Mehrere Unternehmen und akademische Institutionen haben mit der Arbeit an potenziellen COVID-19-Impfstoffen begonnen, die Menschen zum Schutz vor einer Infektion verabreicht werden können.1 Einige wenige experimentelle Impfstoffe sind sogar bereits in klinischer Prüfung.

Impfstoffe setzen den Körper bewusst einem Virus oder einem Teil eines Virus aus. Das körpereigene Immunsystem lernt, das Virus zu erkennen, und bildet Antikörper, die sich an Eindringlinge, die exakt gleich oder zumindest ähnlich aussehen, anlagern und sie unschädlich machen. Die meisten Versuche, Impfstoffe herzustellen, scheitern leider erst in Humantests, selbst wenn sie im Labor vielversprechend erscheinen. Es ist daher äusserst wichtig, mehrere Ansätze parallel in der Entwicklung zu haben.
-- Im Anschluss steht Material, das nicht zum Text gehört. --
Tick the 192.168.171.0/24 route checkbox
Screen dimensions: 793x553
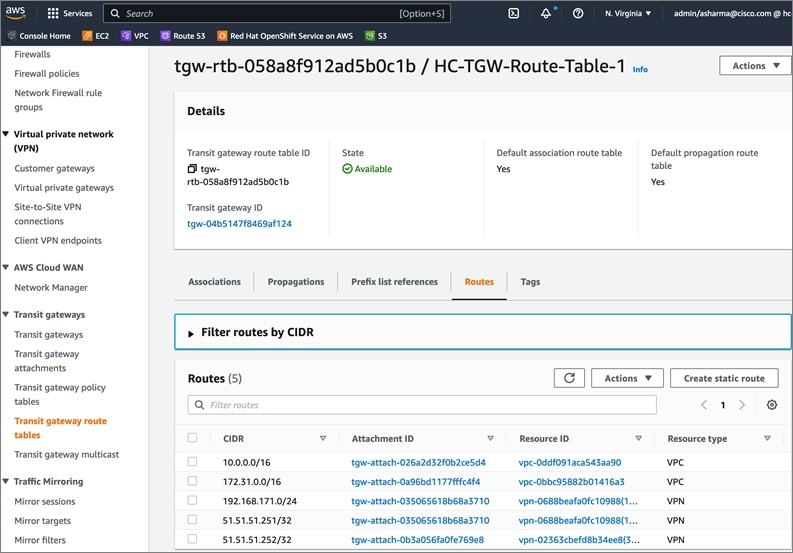point(192,501)
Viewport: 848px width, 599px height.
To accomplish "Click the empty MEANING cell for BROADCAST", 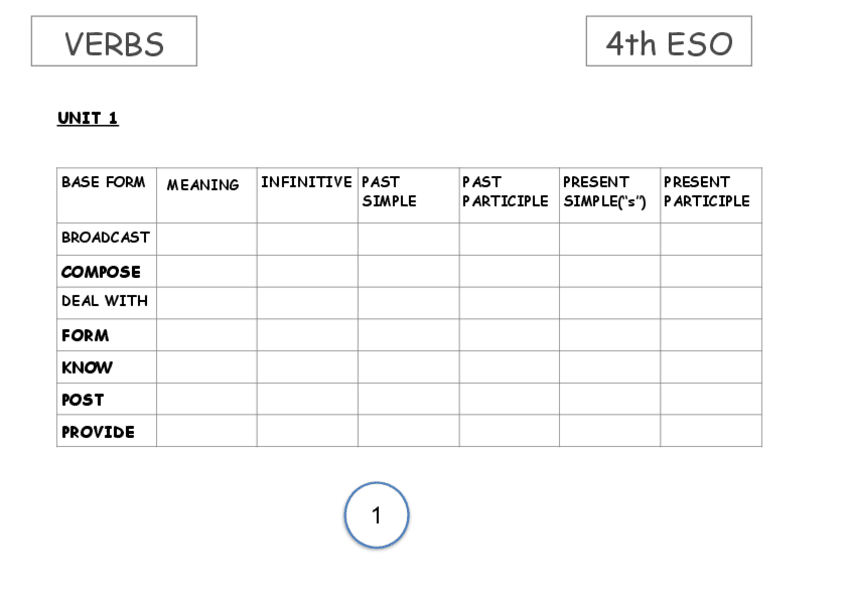I will pos(207,239).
Impfstoffexperten schätzen, dass eine COVID-19-Impfung in 12 bis 18 Monaten entwickelt und zugelassen werden könnte. In dieser Zeit werden die Forscher die Kandidaten für einen Impfstoff in geringvolumigen Humantests auf ihre Sicherheit prüfen, um dann in grösseren Gruppen festzustellen, ob sie auch wirklich die benötigten neutralisierenden Antikörper produzieren. Nach der Verabreichung des Impfstoffs müssen die Forscher dann mitunter Wochen oder Monate warten, bevor sie Blutproben von geimpften und ungeimpften Menschen vergleichen können. Hierbei wird festgestellt, ob sie unterschiedliche Immunreaktionen auf das Virus zeigen. Wenn der Impfstoff dann wiederum tatsächlich die gewünschte Wirkung aufweist, sind Tests an einer grossen Zahl von Menschen erforderlich, um die Sicherheit und eine langanhaltende Immunreaktion zu gewährleisten.

Auch müssen die Wissenschaftler klären, wie der Impfstoff hergestellt und verteilt werden kann, und ob einmalige Impfungen oder eine Reihe von Auffrischungsimpfungen verabreicht werden müssen. Wenn dies gelingt, wird der Nutzen beträchtlich sein, aber die Komplexität des Prozesses unterstreicht bis dahin die Notwendigkeit kurzfristiger antiviraler Optionen, die sicher und wirksam sind.

Können Forscher die nächste Pandemie mit neuen Medikamenten abwenden?

Ist der Replikationsmechanismus der Coronaviren ihre Achillesferse?
Wissenschaftler haben die Achillesferse mehrerer bekannter Coronaviren aufgedeckt: Sie alle produzieren eine bestimmte Komponente (hier in orange dargestellt), die wie eine molekulare Schere wirkt und für die Replikation der Viren unerlässlich ist. Das Ausschalten dieser Schere könnte eine Infektion frühzeitig stoppen. Bild: Mark Mazaitis.

Coronaviren haben einige Gemeinsamkeiten. Ihren Gattungsnamen verdanken sie beispielsweise einer Art Krone (lateinisch „corona“) aus Stacheln, die unter dem Mikroskop sichtbar wird, und sie alle können SARS, MERS, einige Erkältungskrankheiten und COVID-19 verursachen. Doch sie teilen sich auch eine Achillesferse.

Coronaviren sind abhängig von einer gemeinsamen Komponente, einer spezialisierten molekularen Schere namens Mpro, oder Main-Protease (deutsch „Haupt-Protease“), die für die Replikation der Viren unerlässlich ist. Da sich der Aufbau dieser Komponente über die verschiedenen Arten von Coronaviren stark ähnelt, könnte sie zum Dreh- und Angelpunkt künftiger Medikamentenentwicklungen werden. Zieht man in Betracht, dass in den kommenden Jahren ein weiteres gefährliches Coronavirus auftauchen könnte, erscheint ein antivirales Mittel, das auf ein gemeinsames Merkmal vieler Formen von Coronaviren abzielt, als beste Option.

Forscher von Novartis haben sich mit anderen Wissenschaftlern aus dem Pharmasektor und Akademikern zusammengetan, um diese molekulare Schere zu zerschlagen. Die Forscher setzen sich für eine offene Wissenschaft ein; sie tauschen Ideen, Ressourcen und Hinweise aus, sobald sie Fortschritte machen. Trotzdem wird es wahrscheinlich Jahre dauern, bis ein völlig neues Medikament entdeckt und entwickelt ist. Ab diesem Zeitpunkt jedoch könnte die Welt besser auf den nächsten Coronavirus-Ausbruch vorbereitet werden.

  1. Novartis verfügt über keine Impfstoff-Division.